TASK BRIEF:
Return the part of the items that begins with the line containing "Screen dimensions: 361x201" and ends with the line containing "Action: [76, 304]", copied word for word with both of those lines included.

Stored dataset items:
++++++++++

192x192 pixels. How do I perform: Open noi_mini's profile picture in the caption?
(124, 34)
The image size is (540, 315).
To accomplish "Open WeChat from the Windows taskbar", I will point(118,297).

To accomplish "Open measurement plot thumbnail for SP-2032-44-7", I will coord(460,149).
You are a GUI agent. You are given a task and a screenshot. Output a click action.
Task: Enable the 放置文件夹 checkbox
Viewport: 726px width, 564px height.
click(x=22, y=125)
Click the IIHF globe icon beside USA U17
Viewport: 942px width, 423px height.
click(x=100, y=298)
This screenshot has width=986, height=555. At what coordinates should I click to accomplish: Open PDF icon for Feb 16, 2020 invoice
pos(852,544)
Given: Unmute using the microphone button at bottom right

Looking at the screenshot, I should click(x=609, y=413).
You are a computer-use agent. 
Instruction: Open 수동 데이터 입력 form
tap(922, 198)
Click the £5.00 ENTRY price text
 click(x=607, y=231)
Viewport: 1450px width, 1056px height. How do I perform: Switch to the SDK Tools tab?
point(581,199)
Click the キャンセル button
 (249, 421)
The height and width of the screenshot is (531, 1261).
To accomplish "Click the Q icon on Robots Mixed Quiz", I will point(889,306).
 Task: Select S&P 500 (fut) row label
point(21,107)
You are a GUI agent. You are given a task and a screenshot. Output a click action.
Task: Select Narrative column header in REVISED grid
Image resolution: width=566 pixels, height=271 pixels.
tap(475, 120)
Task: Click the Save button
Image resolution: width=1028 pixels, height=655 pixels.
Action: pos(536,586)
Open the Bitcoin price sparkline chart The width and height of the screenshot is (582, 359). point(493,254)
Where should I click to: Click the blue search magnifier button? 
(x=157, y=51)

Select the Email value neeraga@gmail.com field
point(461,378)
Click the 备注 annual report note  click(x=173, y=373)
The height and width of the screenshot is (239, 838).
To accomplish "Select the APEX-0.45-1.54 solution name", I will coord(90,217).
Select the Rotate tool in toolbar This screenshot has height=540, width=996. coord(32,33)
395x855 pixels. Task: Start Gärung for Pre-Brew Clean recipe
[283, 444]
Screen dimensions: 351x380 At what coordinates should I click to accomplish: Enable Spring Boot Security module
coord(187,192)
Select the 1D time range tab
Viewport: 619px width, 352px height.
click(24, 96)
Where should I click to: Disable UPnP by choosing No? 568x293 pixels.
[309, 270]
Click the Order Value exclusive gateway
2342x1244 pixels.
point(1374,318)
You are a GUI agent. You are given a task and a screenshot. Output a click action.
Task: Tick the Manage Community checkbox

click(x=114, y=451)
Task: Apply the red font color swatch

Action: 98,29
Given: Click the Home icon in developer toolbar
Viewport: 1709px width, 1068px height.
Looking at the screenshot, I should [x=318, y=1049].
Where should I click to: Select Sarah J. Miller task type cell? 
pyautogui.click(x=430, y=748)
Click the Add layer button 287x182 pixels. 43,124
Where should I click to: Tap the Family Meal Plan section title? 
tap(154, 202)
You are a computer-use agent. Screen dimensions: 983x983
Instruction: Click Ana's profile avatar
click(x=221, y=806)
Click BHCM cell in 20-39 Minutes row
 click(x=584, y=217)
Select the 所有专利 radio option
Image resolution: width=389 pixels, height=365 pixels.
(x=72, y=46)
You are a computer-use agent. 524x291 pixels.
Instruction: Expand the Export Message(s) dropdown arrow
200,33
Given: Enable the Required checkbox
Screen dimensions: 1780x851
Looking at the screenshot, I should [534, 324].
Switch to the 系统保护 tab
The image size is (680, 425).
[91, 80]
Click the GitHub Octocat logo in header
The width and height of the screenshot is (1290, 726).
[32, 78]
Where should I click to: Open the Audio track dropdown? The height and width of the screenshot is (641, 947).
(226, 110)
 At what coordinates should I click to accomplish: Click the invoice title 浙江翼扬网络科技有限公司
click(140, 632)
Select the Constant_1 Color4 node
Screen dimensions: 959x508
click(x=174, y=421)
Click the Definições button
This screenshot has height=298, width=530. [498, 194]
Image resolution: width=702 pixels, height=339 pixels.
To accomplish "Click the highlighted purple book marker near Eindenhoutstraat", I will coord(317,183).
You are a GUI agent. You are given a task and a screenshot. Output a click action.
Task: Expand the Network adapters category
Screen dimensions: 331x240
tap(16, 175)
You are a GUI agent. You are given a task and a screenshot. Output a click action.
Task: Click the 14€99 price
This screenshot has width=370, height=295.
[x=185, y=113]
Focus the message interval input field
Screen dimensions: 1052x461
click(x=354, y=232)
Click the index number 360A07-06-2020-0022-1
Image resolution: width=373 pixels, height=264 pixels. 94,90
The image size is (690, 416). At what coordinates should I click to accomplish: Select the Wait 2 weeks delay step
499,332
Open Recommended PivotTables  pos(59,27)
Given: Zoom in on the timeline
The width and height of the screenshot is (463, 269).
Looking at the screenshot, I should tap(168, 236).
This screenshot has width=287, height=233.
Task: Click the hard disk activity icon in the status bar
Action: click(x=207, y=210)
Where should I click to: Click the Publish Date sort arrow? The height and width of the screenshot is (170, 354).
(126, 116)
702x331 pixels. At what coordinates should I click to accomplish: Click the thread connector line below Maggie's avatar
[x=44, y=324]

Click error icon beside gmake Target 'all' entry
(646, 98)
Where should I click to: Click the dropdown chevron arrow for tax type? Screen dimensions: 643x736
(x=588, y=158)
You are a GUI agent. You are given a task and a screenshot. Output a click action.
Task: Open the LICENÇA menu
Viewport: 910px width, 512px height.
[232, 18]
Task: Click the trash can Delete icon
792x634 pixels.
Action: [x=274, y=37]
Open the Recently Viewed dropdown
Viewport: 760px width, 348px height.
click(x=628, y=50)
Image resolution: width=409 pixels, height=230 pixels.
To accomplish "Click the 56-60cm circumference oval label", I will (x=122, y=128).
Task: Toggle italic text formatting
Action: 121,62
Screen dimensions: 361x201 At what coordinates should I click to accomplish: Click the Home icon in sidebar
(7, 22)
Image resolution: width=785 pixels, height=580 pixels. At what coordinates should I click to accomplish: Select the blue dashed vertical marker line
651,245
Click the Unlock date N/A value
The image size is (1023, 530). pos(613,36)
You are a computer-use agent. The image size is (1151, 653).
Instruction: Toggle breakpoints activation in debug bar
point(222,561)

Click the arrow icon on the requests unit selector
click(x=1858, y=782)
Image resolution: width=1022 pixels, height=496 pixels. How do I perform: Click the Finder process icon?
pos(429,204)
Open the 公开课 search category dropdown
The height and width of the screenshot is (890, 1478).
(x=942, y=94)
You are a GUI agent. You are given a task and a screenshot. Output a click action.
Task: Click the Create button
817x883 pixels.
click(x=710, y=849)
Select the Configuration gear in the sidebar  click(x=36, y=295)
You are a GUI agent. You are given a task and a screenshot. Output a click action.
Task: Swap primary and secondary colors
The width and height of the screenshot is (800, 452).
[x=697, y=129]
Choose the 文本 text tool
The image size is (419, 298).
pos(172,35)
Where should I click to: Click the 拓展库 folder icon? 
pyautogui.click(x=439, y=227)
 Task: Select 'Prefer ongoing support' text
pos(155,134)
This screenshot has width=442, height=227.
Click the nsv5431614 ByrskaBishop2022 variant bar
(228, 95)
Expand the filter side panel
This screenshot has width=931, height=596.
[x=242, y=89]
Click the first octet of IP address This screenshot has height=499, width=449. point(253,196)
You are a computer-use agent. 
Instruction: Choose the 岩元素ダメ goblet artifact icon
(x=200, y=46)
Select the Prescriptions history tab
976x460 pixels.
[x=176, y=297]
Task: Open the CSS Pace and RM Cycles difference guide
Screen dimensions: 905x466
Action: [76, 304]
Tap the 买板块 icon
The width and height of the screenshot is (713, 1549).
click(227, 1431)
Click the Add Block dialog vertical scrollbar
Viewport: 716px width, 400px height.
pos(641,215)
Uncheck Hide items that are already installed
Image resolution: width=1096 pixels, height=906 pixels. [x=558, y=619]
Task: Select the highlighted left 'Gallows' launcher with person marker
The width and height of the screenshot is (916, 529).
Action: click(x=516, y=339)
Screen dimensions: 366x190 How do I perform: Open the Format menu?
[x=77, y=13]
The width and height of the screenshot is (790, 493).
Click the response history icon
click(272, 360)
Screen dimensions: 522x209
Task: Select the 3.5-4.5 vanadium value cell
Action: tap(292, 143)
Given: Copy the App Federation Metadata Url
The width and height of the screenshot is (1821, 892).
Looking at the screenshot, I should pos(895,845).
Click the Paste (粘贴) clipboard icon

++++++++++

EXERCISE ANSWER:
Screen dimensions: 361x201 At what coordinates should I click to accomplish: Click the Home icon in sidebar
(7, 22)
Image resolution: width=785 pixels, height=580 pixels. At what coordinates should I click to accomplish: Select the blue dashed vertical marker line
651,245
Click the Unlock date N/A value
The image size is (1023, 530). pos(613,36)
You are a computer-use agent. The image size is (1151, 653).
Instruction: Toggle breakpoints activation in debug bar
point(222,561)

Click the arrow icon on the requests unit selector
click(x=1858, y=782)
Image resolution: width=1022 pixels, height=496 pixels. How do I perform: Click the Finder process icon?
pos(429,204)
Open the 公开课 search category dropdown
The height and width of the screenshot is (890, 1478).
(x=942, y=94)
You are a GUI agent. You are given a task and a screenshot. Output a click action.
Task: Click the Create button
817x883 pixels.
click(x=710, y=849)
Select the Configuration gear in the sidebar  click(x=36, y=295)
You are a GUI agent. You are given a task and a screenshot. Output a click action.
Task: Swap primary and secondary colors
The width and height of the screenshot is (800, 452).
[x=697, y=129]
Choose the 文本 text tool
The image size is (419, 298).
pos(172,35)
Where should I click to: Click the 拓展库 folder icon? 
pyautogui.click(x=439, y=227)
 Task: Select 'Prefer ongoing support' text
pos(155,134)
This screenshot has width=442, height=227.
Click the nsv5431614 ByrskaBishop2022 variant bar
(228, 95)
Expand the filter side panel
This screenshot has width=931, height=596.
[x=242, y=89]
Click the first octet of IP address This screenshot has height=499, width=449. point(253,196)
You are a computer-use agent. 
Instruction: Choose the 岩元素ダメ goblet artifact icon
(x=200, y=46)
Select the Prescriptions history tab
976x460 pixels.
[x=176, y=297]
Task: Open the CSS Pace and RM Cycles difference guide
Screen dimensions: 905x466
Action: [76, 304]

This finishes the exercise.